The Gomphides (formerly Gomphidae) represent a very diverse group of the Australian dragonfly fauna. Six genera, five subgenera and 39 species, generally based on adults only, have been described since 1854. Only much more recently some information on the larvae was presented. After the most recent comprehensive treatment of Australian gomphid larvae (Theischinger 1998) we now know the larvae of most species, but there are still large gaps in our knowledge. It is the main intention of this presentation to make possible or facilitate the identification of known larvae of Australian gomphid species. The author has, however, strongly emphasised existing gaps in our knowledge in order to make it more interesting and easier for people from a wide range of activities to attempt to close some of them.
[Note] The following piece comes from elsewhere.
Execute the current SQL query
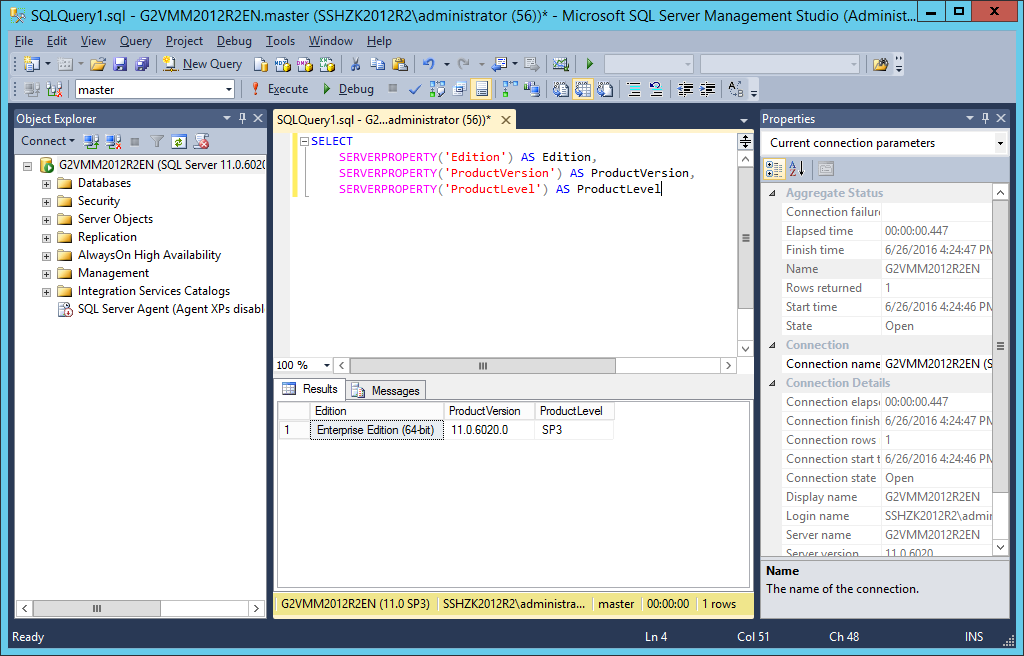Viewport: 1024px width, 656px height. pos(286,88)
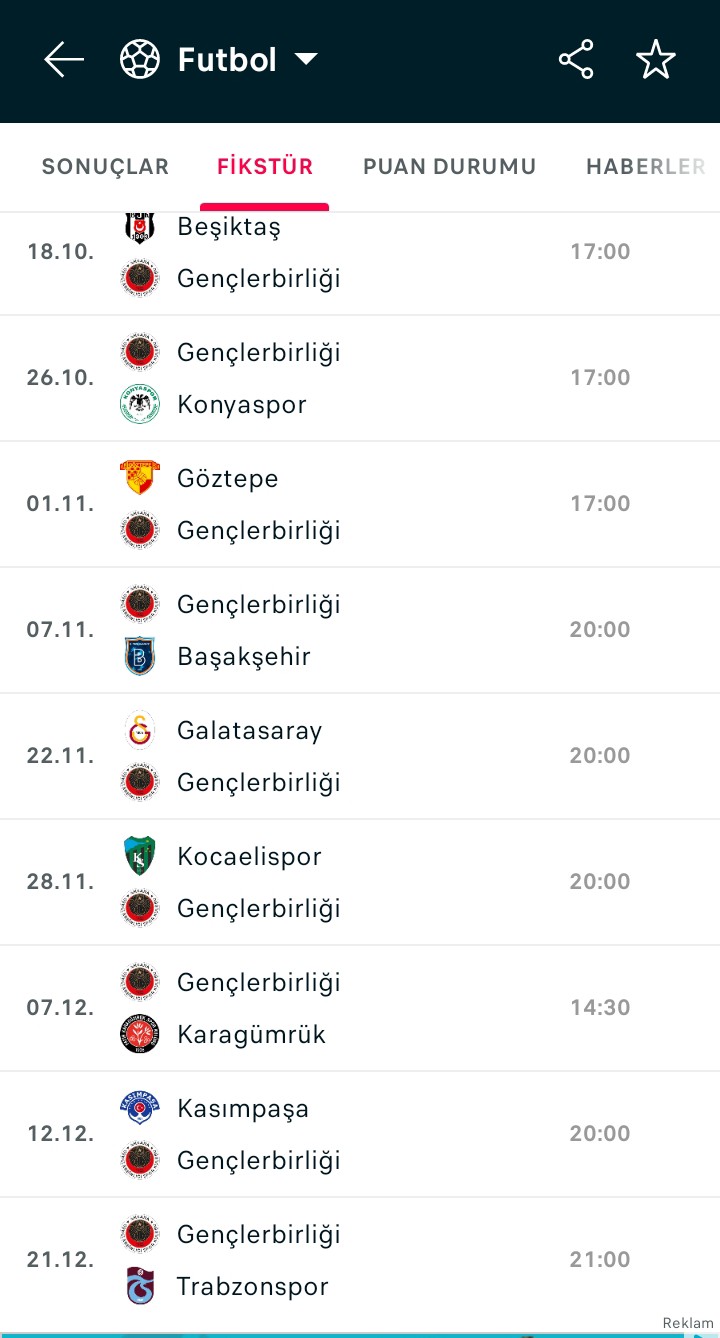Viewport: 720px width, 1338px height.
Task: Tap the Kocaelispor club logo
Action: coord(140,856)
Taxonomic notes and diagnoses under higher taxa only cover the Australian members. Measurements and descriptions are given from last instar larvae (L) or from final instar exuviae (E). Most illustrations are given from final instar exuviae. As colouration of individuals may be variable in life due to specific conditions in the habitat and as colouration of preserved specimens may reflect the ways or methods of collection and preservation, colours are not given in the descriptions; they may range from pale greyish yellow to dark greyish brown. Pubescence that is rather strong in all taxa does not appear useful for diagnoses and is therefore omitted in illustrations and usually not mentioned or specified in descriptions. Smoothness or dentition of premental ligula and labial palps may to some degree be affected by conditions of habitat and food and possibly others.
All diagnoses are made up in similar style facilitating comparison. Only the most reliable characters are used in keys and diagnoses. In spite of that the keys may be of limited use for identifying other than last instar larvae and exuviae.